Just as I report on Australian affairs for Good Oil readers, Oliver Hartwich of the New Zealand Initiative writes on New Zealand affairs for the Australian. So, let’s step into the hall of mirrors and allow me to reflect back his reflections on New Zealand and see what you make of it. The New Zealand Institute is a ‘pro-free-market’ thinktank, so Hartwich is warmly pre-disposed to a C-suite suit like Luxon.
Whether Good Oil readers share his enthusiasm… well, let’s see.
New Zealand’s Prime Minister Christopher Luxon has just issued his government’s plan for the final quarter of 2024. If that sounds more like a corporate earnings call than political leadership, you would not be far off the mark.
Luxon, who has been in office for just under a year, is running New Zealand’s government as if it were listed on the NZX. This is most visible in his penchant for action plans and key performance indicators for his ministers.
Such managerialism might warm the cockles of a fellow C-suite type, but many Kiwis are clearly disturbed by the direction their country has taken under successive governments, from John Key unilaterally signing them up to the United Nations Declaration on the Rights of Indigenous Peoples (UNDRIP), to the turbo-charged Māori separatism under Jacinda Ardern and the political class’s near-universal disdain for freedom during the Covid pandemic.
Luxon’s government is the antithesis of the previous administrations under Jacinda Ardern and her successor, Chris Hipkins. Their tenure was marked by grand ambitions and sweeping rhetoric, but often fell short on delivery and implementation. Policies were frequently rushed, poorly thought through and rarely subjected to rigorous evaluation or amendment.
Luxon’s government, by contrast, is all about measurable progress. His action plans read like a corporate to-do list: ‘Introduce legislation to bring back Charter Schools by June’, ‘Legalise foreign building products’ by September, ‘Begin resource management reform by December.’ It is politics reduced to bullet points, but each point represents a concrete policy goal.
But is this what the people who booted out the Ardern/Hipkins government really want?
Critics might argue that this approach lacks vision or overarching narrative.
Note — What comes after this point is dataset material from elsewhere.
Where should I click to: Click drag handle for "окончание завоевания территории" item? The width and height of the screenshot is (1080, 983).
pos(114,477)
Yet, as these quarterly plans accumulate, a bigger picture is emerging. Piece by piece, like a jigsaw puzzle, Luxon is reshaping New Zealand’s political and economic landscape.
How much of that, though, is Luxon’s ‘vision’, rather than the prodding of coalition partners ACT and, even more so, New Zealand First?
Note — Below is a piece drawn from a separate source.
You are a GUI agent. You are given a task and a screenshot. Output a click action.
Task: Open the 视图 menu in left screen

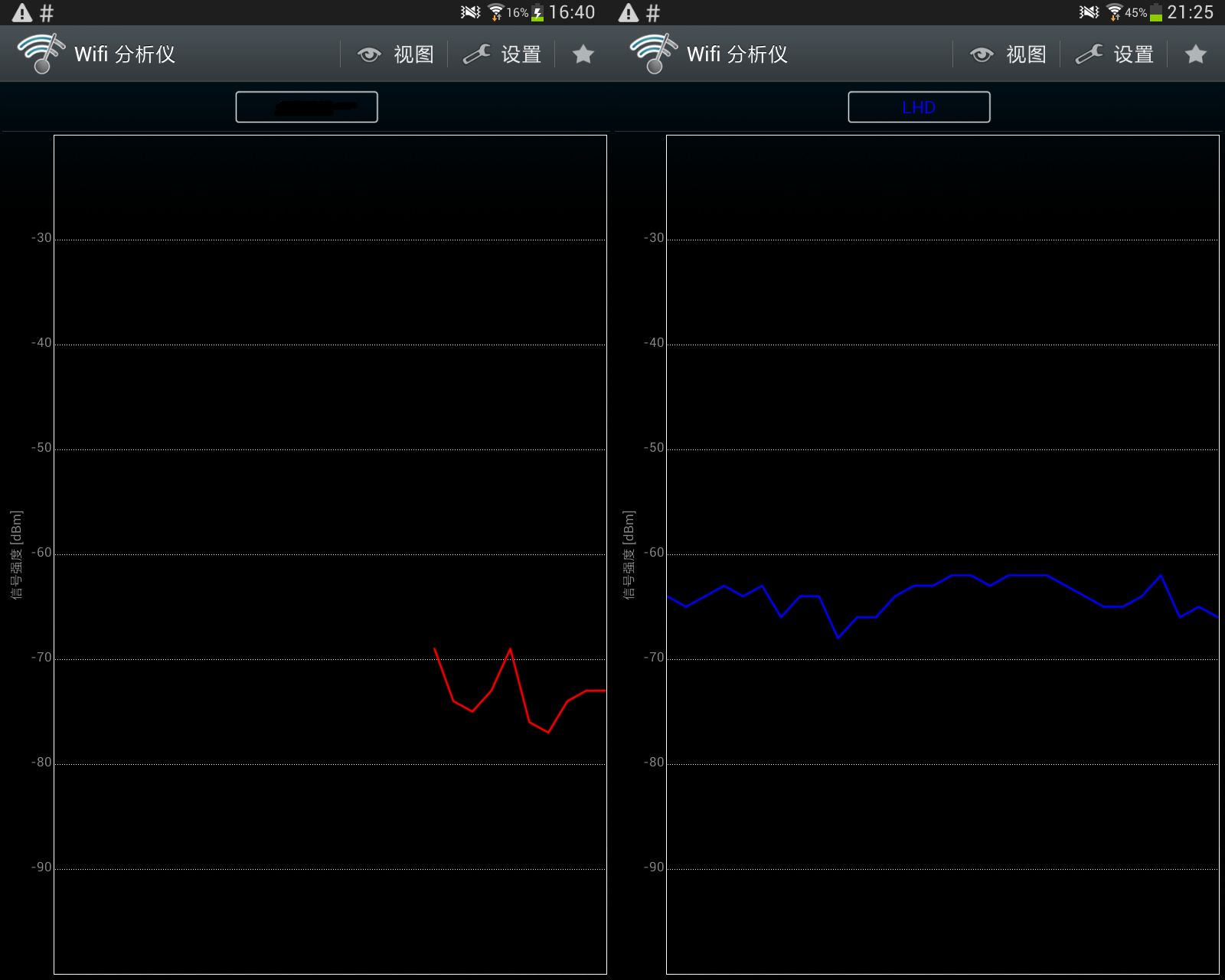[x=413, y=54]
More importantly, will Luxon’s background as a CEO – where he’s used to giving orders and having them obeyed – succeed against a bureaucracy and judiciary, not to mention a chattering class, so thoroughly subsumed by the Long March through the Institutions? Especially the media. Jacinda Ardern didn’t have to buy the media: they’d have laid back and put out for free. The PIJF was less a bribe than a payoff.
But an even bigger question is whether Luxon can maintain this momentum. Most governments begin with big ambitions, only to sooner or later find themselves bogged down by bureaucratic inertia and the relentless demands of day-to-day governance. So how long will it take until the guardians of the status quo are back in charge? When will ‘the blob’ derail the government’s quarterly plans? […]
Luxon’s method might have a more natural home in a place like Singapore, where the machinery of government already operates more like a corporation. Indeed, there is a touch of Singapore’s Lee Kuan Yew in Luxon’s technocratic style.
In New Zealand, however, with its labyrinthine bureaucracy, myriad stakeholder groups and sacred policy cows, achieving Singaporean style policy development is a far more daunting task.
Good luck with that, indeed. Will Luxon be up to the task?